*** Excerpted passage ***
Why was South Sudan admitted so early to the EAC is another sticking issues, the country is just 9 years, they have failed to pay annual contributions that each member state is supposed to pay for the running of the operations of the community at the moment. South Sudan is a clear failed state that refused the assistance of other neighboring countries to set up institutions. As a member, it lags the community to the formation of a federation.
The issue of the East Africa Community parliament at the moment is a joke because the members of the legislative arm or the EAC are not directly elected by the people. They don’t represent any local geographical areas. This element undermines the legitimacy of the body. It’s the laws made there that are to facilitate the formation of the federation, they partly are supposed to put policies in place to form a joint East African Currency. This brings us back to the issue of Geo-economics. In the past Kenyan banks have established themselves as the controller of the region by buying off smaller banks through the region to the DRC. Kenya having the strongest economy has used economic means to structurally influencing the region. This is one of the reasons the oil pipeline from Uganda was shifted to pass through Tanzania to check on the Kenyan economic power. This all happening in an arena that seeks to be one country.
The EAC members don’t have a big boy in the region, one that can control all the rest. None of them has the power to make things move to the direction of the federation. No county has the ability to archive the desired goal. Those with the economic ability don’t have the political upper hand and the social capacity to influence others or resist them in cases of a deadlock. Because of these issues, a drawing board is needed.
***
## Work to be completed
Please print the passage on the East African Community in full, word for word. These rows have no connection to the passage on the East African Community.
*** Data extracts ***
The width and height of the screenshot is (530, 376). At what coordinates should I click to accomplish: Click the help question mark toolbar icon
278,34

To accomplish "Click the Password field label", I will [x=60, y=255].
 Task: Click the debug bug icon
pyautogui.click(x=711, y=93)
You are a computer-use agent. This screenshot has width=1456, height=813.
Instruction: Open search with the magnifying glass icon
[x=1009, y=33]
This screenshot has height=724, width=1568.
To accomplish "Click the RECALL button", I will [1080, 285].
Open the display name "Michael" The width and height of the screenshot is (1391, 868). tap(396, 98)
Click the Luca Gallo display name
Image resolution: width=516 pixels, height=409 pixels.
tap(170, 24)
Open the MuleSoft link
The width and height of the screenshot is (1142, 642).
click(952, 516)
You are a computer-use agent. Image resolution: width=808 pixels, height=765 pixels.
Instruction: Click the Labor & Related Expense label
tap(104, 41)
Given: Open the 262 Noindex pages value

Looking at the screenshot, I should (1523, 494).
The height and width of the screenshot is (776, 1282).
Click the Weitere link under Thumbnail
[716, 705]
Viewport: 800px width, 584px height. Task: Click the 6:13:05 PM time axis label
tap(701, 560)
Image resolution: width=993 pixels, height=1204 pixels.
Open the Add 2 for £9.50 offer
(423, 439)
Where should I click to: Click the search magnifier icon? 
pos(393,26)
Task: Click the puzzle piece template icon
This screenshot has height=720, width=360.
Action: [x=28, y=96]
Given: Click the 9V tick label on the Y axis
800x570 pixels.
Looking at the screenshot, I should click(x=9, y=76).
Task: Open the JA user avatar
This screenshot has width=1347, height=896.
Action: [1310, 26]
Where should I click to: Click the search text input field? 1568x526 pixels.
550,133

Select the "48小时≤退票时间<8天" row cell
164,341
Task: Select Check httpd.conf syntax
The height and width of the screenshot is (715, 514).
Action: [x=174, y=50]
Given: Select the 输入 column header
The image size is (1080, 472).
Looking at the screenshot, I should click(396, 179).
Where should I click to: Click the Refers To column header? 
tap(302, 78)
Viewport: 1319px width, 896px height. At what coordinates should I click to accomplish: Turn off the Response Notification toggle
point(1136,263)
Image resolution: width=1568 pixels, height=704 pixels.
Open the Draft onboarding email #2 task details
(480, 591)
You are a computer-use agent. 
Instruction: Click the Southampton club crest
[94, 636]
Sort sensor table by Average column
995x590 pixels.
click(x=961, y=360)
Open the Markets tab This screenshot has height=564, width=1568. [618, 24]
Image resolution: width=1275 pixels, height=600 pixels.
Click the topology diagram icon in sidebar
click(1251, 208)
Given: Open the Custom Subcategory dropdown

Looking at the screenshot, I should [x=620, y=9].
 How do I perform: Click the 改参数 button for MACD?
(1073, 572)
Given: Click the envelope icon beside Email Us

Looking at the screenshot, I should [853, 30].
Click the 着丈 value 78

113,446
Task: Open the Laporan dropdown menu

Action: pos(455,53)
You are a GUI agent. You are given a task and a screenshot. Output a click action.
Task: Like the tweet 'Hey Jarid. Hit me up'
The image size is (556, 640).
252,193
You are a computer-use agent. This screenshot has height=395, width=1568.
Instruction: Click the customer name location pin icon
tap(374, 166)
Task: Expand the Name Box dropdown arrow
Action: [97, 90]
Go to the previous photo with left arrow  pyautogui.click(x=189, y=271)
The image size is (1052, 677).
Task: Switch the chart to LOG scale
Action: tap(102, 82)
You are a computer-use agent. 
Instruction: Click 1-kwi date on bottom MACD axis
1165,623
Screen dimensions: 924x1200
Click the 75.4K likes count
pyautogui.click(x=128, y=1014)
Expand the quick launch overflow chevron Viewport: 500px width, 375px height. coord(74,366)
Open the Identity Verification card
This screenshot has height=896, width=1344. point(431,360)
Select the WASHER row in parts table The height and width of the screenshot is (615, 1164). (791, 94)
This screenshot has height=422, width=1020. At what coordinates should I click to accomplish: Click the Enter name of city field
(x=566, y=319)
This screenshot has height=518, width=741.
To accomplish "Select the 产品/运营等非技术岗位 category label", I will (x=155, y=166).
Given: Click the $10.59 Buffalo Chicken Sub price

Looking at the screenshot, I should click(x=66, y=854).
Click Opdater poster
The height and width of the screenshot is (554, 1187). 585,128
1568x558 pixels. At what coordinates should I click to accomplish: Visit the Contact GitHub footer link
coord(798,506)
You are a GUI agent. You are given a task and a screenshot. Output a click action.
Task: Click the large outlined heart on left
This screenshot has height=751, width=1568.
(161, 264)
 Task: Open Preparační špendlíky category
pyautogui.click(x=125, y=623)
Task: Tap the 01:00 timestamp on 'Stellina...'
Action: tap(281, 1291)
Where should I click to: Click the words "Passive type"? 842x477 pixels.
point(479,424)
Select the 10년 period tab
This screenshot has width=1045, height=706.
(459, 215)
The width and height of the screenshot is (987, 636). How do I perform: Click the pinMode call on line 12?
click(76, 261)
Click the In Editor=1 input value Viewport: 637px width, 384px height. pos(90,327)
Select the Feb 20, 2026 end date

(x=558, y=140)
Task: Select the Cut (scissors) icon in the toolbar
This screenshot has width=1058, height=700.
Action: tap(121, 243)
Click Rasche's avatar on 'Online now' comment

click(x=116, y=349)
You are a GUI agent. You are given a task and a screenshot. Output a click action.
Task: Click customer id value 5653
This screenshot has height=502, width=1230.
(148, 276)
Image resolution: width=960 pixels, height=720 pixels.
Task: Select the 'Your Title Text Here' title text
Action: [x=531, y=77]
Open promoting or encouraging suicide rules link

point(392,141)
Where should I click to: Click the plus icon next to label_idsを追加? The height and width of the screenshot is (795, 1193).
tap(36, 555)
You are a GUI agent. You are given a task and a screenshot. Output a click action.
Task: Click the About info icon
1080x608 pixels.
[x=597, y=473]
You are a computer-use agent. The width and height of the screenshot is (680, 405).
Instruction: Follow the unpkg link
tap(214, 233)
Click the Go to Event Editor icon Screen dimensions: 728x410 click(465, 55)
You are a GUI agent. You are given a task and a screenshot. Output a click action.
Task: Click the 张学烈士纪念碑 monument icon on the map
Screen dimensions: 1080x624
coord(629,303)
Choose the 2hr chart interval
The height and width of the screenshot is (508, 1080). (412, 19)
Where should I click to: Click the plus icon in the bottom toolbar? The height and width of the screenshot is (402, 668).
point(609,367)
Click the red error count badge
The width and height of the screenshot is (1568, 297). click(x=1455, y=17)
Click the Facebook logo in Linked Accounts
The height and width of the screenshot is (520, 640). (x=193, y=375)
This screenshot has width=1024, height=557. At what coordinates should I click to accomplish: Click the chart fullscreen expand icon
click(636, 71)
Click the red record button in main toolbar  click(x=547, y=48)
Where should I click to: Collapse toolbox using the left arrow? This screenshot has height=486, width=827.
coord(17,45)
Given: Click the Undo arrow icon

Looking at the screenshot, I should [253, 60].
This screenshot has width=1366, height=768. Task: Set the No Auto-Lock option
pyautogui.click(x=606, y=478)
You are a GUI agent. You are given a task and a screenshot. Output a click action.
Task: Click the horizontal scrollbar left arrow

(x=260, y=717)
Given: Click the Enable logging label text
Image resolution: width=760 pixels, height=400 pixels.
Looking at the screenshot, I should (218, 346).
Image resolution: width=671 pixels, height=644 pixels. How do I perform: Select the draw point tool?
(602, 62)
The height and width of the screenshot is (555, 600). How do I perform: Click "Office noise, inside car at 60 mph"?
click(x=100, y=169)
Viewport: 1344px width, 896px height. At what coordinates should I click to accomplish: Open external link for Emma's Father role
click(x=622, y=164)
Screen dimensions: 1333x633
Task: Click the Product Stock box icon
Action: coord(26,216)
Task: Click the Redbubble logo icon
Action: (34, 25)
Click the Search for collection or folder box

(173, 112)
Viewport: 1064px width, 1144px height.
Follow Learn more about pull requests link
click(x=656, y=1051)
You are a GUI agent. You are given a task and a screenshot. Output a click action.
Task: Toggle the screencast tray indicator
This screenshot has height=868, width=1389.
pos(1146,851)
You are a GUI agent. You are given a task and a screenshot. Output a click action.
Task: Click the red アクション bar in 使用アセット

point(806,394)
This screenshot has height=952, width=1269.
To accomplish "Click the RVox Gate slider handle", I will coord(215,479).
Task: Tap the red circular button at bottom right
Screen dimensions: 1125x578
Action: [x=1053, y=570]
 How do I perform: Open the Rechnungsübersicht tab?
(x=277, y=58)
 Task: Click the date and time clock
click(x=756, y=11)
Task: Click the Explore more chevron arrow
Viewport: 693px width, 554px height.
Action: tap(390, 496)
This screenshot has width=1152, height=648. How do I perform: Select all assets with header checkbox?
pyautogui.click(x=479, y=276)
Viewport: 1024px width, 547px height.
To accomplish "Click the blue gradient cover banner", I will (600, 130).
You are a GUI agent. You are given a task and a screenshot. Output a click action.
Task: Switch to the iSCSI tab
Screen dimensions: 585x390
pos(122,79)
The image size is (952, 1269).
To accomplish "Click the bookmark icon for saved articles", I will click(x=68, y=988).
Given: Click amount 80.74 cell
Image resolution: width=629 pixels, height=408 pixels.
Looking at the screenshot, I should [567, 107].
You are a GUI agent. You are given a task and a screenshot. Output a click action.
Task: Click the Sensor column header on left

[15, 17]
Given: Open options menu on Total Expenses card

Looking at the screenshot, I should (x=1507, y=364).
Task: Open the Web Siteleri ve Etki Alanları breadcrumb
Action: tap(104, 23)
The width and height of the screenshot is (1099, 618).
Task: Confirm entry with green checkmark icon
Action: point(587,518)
***
## Solution to this problem
Why was South Sudan admitted so early to the EAC is another sticking issues, the country is just 9 years, they have failed to pay annual contributions that each member state is supposed to pay for the running of the operations of the community at the moment. South Sudan is a clear failed state that refused the assistance of other neighboring countries to set up institutions. As a member, it lags the community to the formation of a federation.
The issue of the East Africa Community parliament at the moment is a joke because the members of the legislative arm or the EAC are not directly elected by the people. They don’t represent any local geographical areas. This element undermines the legitimacy of the body. It’s the laws made there that are to facilitate the formation of the federation, they partly are supposed to put policies in place to form a joint East African Currency. This brings us back to the issue of Geo-economics. In the past Kenyan banks have established themselves as the controller of the region by buying off smaller banks through the region to the DRC. Kenya having the strongest economy has used economic means to structurally influencing the region. This is one of the reasons the oil pipeline from Uganda was shifted to pass through Tanzania to check on the Kenyan economic power. This all happening in an arena that seeks to be one country.
The EAC members don’t have a big boy in the region, one that can control all the rest. None of them has the power to make things move to the direction of the federation. No county has the ability to archive the desired goal. Those with the economic ability don’t have the political upper hand and the social capacity to influence others or resist them in cases of a deadlock. Because of these issues, a drawing board is needed.